+++ Exercise data

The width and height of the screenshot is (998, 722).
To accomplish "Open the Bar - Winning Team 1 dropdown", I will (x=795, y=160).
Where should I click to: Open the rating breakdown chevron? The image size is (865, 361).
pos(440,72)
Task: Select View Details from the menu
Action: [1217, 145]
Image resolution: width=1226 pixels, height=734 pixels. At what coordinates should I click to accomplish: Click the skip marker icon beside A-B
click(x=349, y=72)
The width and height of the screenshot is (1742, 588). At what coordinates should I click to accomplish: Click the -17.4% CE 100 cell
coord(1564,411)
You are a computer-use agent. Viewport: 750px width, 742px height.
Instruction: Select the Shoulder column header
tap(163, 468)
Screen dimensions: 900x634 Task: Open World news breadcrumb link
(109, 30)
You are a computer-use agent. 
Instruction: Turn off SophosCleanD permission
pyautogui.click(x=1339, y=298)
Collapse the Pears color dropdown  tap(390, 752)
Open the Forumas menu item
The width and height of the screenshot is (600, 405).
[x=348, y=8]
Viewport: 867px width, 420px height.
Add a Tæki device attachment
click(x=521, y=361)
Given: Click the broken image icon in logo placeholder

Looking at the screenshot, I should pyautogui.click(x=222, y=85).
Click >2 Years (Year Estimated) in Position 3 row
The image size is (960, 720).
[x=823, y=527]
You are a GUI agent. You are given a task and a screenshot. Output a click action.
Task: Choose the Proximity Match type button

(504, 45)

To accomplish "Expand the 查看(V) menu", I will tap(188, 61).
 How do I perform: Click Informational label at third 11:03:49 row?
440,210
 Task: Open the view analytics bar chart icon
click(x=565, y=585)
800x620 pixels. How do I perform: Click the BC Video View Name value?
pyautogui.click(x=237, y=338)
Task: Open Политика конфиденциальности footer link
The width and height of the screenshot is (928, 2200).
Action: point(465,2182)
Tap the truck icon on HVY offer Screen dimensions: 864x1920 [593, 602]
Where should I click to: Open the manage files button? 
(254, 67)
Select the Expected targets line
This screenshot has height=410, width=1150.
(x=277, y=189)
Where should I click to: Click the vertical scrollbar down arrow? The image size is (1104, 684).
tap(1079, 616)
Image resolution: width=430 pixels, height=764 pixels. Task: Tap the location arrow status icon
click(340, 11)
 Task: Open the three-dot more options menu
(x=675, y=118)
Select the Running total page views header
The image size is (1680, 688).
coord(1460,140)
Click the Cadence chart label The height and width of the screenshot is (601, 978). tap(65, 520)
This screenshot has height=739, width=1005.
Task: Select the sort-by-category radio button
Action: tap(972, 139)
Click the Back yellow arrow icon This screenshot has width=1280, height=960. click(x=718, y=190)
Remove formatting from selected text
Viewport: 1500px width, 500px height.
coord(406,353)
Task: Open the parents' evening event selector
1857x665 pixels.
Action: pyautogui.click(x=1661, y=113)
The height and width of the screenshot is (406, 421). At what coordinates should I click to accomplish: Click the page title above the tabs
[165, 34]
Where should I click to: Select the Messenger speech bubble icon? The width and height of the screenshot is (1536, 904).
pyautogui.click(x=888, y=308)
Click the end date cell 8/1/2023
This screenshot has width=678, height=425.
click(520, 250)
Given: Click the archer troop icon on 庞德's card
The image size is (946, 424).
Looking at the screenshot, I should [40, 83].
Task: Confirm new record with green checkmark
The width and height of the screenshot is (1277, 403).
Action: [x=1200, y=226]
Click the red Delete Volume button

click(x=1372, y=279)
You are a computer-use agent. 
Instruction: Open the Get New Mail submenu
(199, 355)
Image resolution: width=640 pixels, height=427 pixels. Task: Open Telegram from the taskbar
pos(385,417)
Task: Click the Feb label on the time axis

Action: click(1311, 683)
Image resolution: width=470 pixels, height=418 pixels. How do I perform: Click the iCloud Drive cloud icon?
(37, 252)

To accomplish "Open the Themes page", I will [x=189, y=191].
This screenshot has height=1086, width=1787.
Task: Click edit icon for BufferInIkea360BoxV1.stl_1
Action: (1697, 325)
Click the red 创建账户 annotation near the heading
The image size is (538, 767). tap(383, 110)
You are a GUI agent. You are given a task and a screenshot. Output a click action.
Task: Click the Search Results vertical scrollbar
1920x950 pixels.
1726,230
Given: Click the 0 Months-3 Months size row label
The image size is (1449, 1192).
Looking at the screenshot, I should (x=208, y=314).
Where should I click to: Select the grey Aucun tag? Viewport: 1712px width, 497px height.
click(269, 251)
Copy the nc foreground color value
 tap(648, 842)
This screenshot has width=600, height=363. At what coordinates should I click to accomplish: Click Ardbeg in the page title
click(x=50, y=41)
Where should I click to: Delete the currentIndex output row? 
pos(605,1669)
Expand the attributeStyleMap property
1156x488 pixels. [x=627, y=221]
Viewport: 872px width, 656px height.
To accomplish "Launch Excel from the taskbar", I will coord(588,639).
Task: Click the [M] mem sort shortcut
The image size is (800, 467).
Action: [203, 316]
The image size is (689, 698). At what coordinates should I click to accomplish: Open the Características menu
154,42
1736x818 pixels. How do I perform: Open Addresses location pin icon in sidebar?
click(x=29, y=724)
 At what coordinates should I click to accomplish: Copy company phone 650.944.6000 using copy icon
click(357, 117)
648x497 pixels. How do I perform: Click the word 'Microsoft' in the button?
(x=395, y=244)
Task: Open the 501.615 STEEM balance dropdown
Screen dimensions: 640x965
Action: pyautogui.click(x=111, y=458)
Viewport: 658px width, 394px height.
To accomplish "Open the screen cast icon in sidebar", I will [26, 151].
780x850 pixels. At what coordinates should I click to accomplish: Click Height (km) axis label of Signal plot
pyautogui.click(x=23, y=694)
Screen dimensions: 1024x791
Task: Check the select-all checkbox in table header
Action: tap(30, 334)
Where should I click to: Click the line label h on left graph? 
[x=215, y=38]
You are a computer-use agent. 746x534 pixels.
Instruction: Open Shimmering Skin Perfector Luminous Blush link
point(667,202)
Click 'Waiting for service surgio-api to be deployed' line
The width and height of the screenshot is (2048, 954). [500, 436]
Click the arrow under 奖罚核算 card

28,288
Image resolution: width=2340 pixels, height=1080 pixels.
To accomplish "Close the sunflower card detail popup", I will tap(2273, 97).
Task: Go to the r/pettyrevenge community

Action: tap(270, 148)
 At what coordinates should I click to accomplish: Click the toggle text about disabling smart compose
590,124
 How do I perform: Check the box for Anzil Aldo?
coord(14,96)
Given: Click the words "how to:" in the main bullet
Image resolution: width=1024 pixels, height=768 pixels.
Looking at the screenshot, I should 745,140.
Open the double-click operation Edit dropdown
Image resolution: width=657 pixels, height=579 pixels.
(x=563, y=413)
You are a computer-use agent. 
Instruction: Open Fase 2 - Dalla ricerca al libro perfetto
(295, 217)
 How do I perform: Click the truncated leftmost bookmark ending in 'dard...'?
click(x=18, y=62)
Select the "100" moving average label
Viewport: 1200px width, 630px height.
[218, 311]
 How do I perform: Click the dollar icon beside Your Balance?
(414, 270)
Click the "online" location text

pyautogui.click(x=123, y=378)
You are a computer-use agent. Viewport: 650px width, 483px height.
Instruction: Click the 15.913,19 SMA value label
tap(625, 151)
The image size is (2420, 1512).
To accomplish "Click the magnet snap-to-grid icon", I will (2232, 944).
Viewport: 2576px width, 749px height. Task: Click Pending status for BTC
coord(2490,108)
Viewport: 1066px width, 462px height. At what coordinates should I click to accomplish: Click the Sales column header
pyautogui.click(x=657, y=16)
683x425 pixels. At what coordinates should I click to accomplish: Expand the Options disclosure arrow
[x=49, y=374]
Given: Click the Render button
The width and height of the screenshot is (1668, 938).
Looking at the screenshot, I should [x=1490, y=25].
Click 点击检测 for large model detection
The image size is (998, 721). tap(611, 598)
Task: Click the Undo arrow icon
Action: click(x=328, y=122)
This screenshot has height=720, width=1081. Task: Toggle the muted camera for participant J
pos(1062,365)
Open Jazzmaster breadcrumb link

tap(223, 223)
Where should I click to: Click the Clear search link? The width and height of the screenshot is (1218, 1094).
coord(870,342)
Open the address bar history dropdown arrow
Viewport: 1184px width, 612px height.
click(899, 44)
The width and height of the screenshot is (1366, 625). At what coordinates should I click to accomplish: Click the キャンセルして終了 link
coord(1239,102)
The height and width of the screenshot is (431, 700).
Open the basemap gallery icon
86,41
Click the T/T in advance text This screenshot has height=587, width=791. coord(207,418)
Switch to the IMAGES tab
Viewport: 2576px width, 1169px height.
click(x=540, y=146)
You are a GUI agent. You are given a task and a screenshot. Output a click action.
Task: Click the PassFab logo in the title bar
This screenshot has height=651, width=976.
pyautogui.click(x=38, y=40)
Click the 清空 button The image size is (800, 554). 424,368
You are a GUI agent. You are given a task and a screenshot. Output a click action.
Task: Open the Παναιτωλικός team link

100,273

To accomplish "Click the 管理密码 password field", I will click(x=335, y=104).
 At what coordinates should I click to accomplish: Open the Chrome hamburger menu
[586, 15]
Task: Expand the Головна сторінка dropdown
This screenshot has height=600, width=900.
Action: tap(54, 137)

++++++

Task prompt ::
Quote the data above from the line containing "The width and height of the screenshot is (1366, 625)." to the line containing "Switch to the IMAGES tab", inclusive, and stop.

Response below ::
The width and height of the screenshot is (1366, 625). At what coordinates should I click to accomplish: Click the キャンセルして終了 link
coord(1239,102)
The height and width of the screenshot is (431, 700).
Open the basemap gallery icon
86,41
Click the T/T in advance text This screenshot has height=587, width=791. coord(207,418)
Switch to the IMAGES tab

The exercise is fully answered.